§ REQUEST A:
Output the part of the hiking account from "Our last and" through "throughout our trip.", copied exactly.
§ REQUEST B:
Return the rows starting with the line with "You are a computer-use agent. Viewport: 875px" and going on through the line with "click(160, 413)", reproduced word for word.

§ TEXT SECTION:
»»

Our last and longer visit to eastside Superstitions in March 2020 was nice weather but soggy hiking. We were discouraged by multiple crossings of high, muddy Campaign Creek. A tantalizing green meadow high on the hillside above the creek was non-native invasive wild oats, a common sight throughout our trip.
When the canyon narrowed and crossings deepened, we abandoned our plans to loop via this trail and Fire Line to Reavis Ranch. Instead, we hiked up Reavis Gap Trail and caught the AZT—a boggy track over a ridge and down to the ranch site. But we did not get to camp in the beautiful green pasture under the oaks—Reavis Creek was running high and fast, and we hesitated to cross it in the dark. Instead, we camped in remnant oak on mucky clay.
The next day we crossed lowered creek. I wanted to visit Reavis Falls (downstream from the ranch, reached by a steep route off the Reavis Trail [an old road]). With the high water it had to be stupendous. However, the burned road with numerous washouts was so slow-going, we had to turn back right where the falls route took off—to get back to camp before dark.

««

§ INPUT DATA:

»»

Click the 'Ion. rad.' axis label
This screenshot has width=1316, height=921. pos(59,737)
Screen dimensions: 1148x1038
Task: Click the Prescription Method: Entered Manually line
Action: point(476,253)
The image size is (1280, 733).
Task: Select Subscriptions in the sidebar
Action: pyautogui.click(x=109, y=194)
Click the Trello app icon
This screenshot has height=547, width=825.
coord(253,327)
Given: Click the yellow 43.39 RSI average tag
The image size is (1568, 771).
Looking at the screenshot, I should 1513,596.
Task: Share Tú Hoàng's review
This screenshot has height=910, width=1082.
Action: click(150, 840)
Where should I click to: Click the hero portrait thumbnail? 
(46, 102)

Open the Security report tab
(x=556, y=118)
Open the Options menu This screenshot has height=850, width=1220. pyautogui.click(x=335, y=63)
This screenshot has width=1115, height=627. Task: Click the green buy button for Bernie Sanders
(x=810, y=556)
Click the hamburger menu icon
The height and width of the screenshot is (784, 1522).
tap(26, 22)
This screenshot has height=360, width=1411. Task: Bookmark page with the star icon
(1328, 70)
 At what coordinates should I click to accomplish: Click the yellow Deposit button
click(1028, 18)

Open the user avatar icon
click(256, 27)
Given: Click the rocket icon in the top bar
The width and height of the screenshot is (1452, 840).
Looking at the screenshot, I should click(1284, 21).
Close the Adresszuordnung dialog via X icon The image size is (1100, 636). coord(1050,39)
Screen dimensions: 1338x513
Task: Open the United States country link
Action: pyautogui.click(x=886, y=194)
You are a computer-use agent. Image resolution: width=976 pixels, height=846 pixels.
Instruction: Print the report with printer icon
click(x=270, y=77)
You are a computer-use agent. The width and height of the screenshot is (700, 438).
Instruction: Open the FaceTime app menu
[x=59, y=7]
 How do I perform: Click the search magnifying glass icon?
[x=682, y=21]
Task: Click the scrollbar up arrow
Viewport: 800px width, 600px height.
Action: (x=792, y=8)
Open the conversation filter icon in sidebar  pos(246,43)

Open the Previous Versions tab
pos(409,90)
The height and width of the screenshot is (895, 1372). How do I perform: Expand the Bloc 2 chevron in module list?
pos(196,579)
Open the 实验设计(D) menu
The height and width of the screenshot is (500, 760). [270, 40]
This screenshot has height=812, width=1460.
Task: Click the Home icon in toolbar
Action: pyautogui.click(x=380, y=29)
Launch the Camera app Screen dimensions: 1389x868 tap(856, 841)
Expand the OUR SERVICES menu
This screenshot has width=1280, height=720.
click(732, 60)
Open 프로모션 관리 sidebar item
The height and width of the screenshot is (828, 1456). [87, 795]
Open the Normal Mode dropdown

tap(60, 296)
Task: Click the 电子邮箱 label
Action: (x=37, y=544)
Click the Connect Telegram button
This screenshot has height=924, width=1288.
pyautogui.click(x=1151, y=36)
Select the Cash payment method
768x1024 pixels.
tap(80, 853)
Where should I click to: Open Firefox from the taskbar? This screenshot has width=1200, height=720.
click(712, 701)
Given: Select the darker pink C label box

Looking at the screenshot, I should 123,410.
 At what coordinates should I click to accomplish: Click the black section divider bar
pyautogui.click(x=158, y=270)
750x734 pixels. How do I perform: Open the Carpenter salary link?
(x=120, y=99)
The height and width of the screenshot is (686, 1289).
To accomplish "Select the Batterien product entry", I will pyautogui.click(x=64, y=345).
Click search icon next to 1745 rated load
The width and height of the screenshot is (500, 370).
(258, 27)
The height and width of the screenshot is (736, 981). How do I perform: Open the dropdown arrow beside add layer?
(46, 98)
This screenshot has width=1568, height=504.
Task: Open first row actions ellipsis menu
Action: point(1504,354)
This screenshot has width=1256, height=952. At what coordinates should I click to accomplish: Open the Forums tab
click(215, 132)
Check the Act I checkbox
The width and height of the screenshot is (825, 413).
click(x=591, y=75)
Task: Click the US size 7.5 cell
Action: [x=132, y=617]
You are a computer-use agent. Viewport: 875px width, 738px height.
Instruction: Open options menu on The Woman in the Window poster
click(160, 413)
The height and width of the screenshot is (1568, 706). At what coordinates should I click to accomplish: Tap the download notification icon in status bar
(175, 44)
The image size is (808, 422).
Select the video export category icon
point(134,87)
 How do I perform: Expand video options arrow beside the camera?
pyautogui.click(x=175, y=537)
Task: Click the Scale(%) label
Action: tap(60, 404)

««

§ FINAL RESULT A:
Our last and longer visit to eastside Superstitions in March 2020 was nice weather but soggy hiking. We were discouraged by multiple crossings of high, muddy Campaign Creek. A tantalizing green meadow high on the hillside above the creek was non-native invasive wild oats, a common sight throughout our trip.

§ FINAL RESULT B:
You are a computer-use agent. Viewport: 875px width, 738px height.
Instruction: Open options menu on The Woman in the Window poster
click(160, 413)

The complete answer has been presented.